Fundación del Museo de la Paz de Gernika (Gernika Peace Museum): also available in English. The Documentation Center at that site includes this account:

The technical aspects of the bombing of Gernika are still one of the most passionate topics of modern history. The destruction of Gernika was perpetrated by the German Condor Legion and the Italian air force, acting on the commands of Franco’s rebel army. The military tactics applied were so devastating that Gernika has gone down in history as the first experiment in total war.
And they quote Martínez Bande:

The planes took off from the aerodrome at Vitoria, flew out over the sea and then performed a half-turn to follow the Oca valley and attack Guernica from North to South. Apparently there were three types of plane: Heinkel 111s and Junker 52s for bombing purposes, and Heinkel 51s for air combat and machine-gunning. They must have come in two groups working in shifts, and there is general discrepancy as to the numbers of each. We calculated that between 15 and 20 bombers and fighter planes took part in each wave of bombing. Their numbers were quite sufficient. The tactics employed were to drop ordinary shells first, and then small incendiary cluster bombs, at the same time machine-gunning any villagers who had not yet reached cover - not only in the town itself, but also in its outlying districts and also around the neighbouring parishes.
Gernika El País editorial 27/04/2007. This is about a current controversy involving Gernika. The town is located in the Basque country, which has a history of separatism that is particularly strong among conservative Catholics. Juan José Ibarretxe, the head of the Basque provincial government, has demanded that the government of Spain officially apologize for the bombing as the German government did a decade ago. But, the editorial says, "la Guerra Civil no fue una lucha entre España y Euskadi, en contra de lo que muchos nacionalistas vascos se obstinan en proclamar." (The Civil War was not a fight between Spain and Euskadi [the area's name in the Basque language], despite what many Basque nationalists obstinately proclaim.")

¿Quién tiene que pedir perdón por Gernika? de Pablo Sanz Yagüe El País 27/04/2007, an opinion piece on the same subject.

Gernika pide la paz como "valor supremo" de Alberto Uriona El País 27/04/2007. Alberto Uriona writes, "Gernika se convirtió ayer en un foco mundial de reivindicación de la paz." ("Yesterday, Guernica became a world focus for rededication to peace.")

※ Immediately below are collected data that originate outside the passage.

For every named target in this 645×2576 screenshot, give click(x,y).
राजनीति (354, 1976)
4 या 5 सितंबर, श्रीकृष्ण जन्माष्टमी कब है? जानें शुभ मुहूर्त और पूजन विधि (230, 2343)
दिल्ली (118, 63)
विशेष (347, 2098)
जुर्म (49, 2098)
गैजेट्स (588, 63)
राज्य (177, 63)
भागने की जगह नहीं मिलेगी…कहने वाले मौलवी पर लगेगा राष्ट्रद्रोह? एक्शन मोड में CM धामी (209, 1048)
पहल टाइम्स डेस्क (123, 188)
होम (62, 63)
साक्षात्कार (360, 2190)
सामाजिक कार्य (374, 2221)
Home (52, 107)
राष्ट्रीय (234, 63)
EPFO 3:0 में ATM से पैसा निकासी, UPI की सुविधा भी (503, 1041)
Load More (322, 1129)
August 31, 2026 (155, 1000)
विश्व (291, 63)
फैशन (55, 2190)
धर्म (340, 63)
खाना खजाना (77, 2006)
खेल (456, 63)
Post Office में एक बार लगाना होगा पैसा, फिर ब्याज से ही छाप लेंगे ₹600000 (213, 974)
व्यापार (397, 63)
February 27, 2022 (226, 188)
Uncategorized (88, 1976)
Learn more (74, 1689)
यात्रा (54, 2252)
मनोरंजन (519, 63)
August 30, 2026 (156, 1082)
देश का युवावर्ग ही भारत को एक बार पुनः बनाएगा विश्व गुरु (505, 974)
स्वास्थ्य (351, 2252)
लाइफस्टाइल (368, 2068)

Gernika, capital mundial de la paz El País 26/04/2007:

Gernika es hoy la capital mundial de la paz. A primera hora de la mañana se han reunido en el Ayuntamiento los alcaldes de varias ciudades que sufrieron bombardeos durante la II Guerra Mundial: Hiroshima (Japón), Hamburgo, Pforzheim y Desdre (Alemania), Volgogrado y Stalingrado (Rusia) y Varsovia (Polonia).

[Guernica today is the world capital of peace. At the first hour of the morning, the mayors of various cities that suffered bombing during the Second World War met in the Ayuntamiento: Hiroshima (Japan), Hamburg, Pforzheim and Dresden (Germany), Volgograd and Stalingrad (Russia) and Warsaw (Poland).]
PSOE e IU desbloquean la Ley de la Memoria Histórica al acordar la ilegitimidad de las sentencias durante el franquismo Cadena Ser 19-04-2007.